NEW YORK — Another lackluster economic report sent stocks down Wednesday, extending a week-long slide.
The Federal Reserve report, known as the Beige Book, showed the economy slowed in several U.S. regions for the first time this year. While seven of the Fed’s 12 districts reported steady gains, the economy stalled in the New York, Philadelphia, Atlanta and Chicago regions, the Fed said. Dallas was the only region to report accelerated growth — largely because of the effect of higher oil prices on the region’s energy industry.
The report added to concerns that have been building since mid-April that the American economy is stalling. High oil prices, bad weather and supply-chain problems following the tsunami and nuclear disaster in Japan have combined to dampen many investors’ outlook for the rest of the year. And Tuesday, Fed Chairman Ben Bernanke acknowledged that the U.S. economic recovery was “uneven” and “frustratingly slow,” though he added that he expected growth to pick up in the second half of the year.

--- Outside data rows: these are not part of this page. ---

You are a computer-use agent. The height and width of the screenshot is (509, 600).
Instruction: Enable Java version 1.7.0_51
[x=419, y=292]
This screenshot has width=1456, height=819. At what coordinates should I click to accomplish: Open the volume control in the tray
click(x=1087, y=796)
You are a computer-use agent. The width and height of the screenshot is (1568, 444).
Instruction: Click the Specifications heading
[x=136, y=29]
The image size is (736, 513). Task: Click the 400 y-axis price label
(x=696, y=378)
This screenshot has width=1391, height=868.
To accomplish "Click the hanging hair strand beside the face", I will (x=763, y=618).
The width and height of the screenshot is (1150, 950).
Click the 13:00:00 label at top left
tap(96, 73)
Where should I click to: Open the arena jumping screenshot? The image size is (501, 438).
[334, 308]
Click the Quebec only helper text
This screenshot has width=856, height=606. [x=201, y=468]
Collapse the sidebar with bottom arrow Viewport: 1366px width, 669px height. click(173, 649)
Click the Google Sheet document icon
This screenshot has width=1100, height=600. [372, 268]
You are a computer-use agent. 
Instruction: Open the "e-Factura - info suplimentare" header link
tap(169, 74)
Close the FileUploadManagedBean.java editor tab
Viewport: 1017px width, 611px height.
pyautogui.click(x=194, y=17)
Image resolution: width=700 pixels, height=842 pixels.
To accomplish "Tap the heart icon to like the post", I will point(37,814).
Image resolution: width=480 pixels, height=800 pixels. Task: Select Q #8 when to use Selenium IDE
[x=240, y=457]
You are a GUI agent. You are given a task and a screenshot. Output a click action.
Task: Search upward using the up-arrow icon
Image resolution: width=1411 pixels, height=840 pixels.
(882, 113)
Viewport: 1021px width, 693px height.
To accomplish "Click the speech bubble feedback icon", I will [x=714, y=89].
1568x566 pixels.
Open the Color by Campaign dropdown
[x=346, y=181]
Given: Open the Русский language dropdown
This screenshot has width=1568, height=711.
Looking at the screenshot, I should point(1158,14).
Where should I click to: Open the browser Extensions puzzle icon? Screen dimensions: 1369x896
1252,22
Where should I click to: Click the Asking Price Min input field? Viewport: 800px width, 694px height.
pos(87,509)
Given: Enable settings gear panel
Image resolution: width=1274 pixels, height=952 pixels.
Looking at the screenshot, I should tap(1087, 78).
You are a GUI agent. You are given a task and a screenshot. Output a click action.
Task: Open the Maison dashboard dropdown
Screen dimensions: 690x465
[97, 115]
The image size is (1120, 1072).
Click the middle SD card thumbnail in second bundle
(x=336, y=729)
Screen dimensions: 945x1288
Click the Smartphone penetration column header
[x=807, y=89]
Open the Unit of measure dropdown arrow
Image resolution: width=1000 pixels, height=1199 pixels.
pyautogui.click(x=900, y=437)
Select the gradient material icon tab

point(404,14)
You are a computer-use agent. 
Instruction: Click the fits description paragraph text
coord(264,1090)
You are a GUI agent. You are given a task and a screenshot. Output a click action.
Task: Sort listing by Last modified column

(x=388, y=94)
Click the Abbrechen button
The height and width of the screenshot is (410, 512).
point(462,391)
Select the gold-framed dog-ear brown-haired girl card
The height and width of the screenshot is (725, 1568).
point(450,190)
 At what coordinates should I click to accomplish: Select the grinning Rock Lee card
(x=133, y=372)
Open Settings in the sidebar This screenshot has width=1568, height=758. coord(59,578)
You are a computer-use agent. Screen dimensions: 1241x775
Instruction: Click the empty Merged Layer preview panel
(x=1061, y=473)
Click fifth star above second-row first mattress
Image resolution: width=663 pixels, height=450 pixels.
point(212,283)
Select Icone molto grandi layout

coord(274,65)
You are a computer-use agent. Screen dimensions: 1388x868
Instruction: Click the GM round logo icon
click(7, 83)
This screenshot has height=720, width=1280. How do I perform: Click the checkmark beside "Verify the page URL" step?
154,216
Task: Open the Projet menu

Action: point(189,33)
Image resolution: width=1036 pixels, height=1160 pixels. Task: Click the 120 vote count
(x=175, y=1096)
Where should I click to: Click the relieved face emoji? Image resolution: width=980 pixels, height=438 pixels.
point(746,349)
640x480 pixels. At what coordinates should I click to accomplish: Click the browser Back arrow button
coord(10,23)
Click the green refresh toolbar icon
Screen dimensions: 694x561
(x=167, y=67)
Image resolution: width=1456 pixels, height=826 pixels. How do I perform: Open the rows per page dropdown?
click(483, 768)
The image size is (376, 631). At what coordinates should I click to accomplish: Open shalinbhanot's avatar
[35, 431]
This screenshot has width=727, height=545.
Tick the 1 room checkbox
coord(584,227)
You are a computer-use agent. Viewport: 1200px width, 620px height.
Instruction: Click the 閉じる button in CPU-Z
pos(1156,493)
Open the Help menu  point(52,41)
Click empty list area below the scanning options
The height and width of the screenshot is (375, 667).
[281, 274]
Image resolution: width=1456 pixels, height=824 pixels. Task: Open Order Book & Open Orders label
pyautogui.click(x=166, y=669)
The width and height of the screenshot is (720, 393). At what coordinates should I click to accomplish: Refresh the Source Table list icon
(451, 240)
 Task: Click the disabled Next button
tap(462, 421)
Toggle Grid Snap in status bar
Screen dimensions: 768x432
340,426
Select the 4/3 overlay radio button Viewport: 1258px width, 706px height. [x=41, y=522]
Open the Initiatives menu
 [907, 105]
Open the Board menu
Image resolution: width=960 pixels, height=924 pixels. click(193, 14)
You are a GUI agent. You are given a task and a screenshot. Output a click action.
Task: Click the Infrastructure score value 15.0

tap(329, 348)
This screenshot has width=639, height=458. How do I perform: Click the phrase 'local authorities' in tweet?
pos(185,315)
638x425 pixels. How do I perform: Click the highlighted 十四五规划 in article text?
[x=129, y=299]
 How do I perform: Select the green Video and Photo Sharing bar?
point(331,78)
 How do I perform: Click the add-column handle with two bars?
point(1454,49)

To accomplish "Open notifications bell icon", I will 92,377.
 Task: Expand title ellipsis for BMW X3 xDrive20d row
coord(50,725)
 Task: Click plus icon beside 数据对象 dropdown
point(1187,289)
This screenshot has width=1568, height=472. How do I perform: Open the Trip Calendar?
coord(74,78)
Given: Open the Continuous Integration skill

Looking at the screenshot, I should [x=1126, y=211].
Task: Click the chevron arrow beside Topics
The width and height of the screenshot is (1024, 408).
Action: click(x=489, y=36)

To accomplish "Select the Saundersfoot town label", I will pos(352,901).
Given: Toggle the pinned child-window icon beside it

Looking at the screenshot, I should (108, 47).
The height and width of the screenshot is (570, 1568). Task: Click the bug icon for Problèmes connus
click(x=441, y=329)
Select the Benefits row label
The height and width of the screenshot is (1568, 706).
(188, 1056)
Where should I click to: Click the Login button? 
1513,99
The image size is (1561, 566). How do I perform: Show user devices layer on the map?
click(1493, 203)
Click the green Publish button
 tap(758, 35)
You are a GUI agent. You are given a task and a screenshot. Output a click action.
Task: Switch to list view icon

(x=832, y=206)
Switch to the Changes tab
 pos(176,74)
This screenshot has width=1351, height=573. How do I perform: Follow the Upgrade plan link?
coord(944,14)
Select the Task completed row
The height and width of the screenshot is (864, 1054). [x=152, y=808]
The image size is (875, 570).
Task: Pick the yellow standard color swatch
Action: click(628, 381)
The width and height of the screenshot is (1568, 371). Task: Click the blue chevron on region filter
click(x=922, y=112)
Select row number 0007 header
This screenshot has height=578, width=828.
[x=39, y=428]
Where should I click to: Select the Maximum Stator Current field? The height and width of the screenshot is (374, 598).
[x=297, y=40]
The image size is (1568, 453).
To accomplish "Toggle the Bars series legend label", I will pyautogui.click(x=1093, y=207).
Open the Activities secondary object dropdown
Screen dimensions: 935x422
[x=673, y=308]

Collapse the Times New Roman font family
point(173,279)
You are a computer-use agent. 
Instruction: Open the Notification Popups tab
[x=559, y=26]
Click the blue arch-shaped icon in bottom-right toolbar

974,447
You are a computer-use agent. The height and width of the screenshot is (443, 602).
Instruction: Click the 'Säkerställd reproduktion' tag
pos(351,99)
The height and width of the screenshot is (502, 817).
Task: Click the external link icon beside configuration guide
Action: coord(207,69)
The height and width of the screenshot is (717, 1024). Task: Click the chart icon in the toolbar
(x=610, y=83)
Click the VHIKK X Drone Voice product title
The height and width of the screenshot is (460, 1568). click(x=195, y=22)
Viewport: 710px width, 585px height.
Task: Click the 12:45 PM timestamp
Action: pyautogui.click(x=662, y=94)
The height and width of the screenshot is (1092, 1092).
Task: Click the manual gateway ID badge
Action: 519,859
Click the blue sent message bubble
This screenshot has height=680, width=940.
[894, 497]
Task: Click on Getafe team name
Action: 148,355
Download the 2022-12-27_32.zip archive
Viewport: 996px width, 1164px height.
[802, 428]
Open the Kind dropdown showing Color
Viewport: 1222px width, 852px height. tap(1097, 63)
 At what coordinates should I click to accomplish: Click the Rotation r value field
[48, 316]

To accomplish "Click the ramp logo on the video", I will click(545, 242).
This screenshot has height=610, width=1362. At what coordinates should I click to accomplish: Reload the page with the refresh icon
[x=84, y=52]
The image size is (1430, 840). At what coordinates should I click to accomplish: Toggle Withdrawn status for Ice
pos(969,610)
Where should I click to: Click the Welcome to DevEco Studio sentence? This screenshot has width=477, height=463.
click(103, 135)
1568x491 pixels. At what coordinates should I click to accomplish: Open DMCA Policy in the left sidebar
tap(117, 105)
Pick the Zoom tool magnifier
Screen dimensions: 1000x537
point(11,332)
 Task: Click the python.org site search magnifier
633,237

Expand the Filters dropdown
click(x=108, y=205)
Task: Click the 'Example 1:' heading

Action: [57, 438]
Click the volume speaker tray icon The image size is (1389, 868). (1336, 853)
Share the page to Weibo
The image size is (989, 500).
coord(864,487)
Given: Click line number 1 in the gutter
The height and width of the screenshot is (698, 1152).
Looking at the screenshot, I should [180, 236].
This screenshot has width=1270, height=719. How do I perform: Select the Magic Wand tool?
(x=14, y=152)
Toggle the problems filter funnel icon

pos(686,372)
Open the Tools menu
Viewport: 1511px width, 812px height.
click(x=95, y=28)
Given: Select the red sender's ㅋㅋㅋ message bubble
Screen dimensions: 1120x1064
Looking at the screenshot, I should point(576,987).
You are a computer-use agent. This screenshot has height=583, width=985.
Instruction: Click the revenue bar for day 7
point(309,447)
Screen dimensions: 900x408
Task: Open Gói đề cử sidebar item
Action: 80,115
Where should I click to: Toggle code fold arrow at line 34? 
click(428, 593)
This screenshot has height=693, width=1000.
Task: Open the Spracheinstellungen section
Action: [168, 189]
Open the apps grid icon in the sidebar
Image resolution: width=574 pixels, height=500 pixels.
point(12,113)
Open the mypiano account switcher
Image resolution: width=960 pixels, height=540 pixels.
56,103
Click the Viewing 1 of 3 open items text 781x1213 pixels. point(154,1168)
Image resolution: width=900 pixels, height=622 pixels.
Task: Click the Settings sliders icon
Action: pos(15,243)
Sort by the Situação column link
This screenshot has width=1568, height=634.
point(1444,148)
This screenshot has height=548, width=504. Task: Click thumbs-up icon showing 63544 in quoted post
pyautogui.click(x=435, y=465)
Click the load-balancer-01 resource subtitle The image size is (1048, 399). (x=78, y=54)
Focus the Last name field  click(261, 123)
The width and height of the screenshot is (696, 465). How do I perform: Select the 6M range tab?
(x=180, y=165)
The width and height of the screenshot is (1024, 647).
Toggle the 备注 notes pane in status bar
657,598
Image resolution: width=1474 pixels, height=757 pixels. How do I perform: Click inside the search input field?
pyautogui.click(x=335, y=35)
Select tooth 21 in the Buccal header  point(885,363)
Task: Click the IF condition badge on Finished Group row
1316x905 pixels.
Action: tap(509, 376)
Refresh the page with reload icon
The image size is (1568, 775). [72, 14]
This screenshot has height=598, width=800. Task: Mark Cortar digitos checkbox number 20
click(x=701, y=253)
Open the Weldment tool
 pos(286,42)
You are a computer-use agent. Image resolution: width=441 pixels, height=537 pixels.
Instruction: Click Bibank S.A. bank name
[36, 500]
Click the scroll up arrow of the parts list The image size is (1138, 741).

That has left many investors on edge.
“What Bernanke basically said was that we have to believe we’re in a soft patch that will pass by itself,” said Randall Warren, chief investment officer at Warren Financial Services. “That takes a lot of faith.”
The Dow Jones industrial average on Wednesday fell 21.87, or 0.2 percent, to 12,048.94. The Standard and Poor’s 500 lost 5.38, or 0.4 percent, to 1,279.56 — marking its sixth straight loss. The Nasdaq composite slipped 26.18, or 1 percent, to 2,675.38.
Energy companies were among the few stocks to gain broadly. Oil companies such as Exxon Mobil, which gained 1 percent, rose after oil settled above $100 a barrel.
The Fed’s Beige Book also noted that manufacturing “continued to expand in most parts of the country” while slowing in some areas. Consumer spending was “mixed,” it said, while the job market improved “gradually across most of the nation.”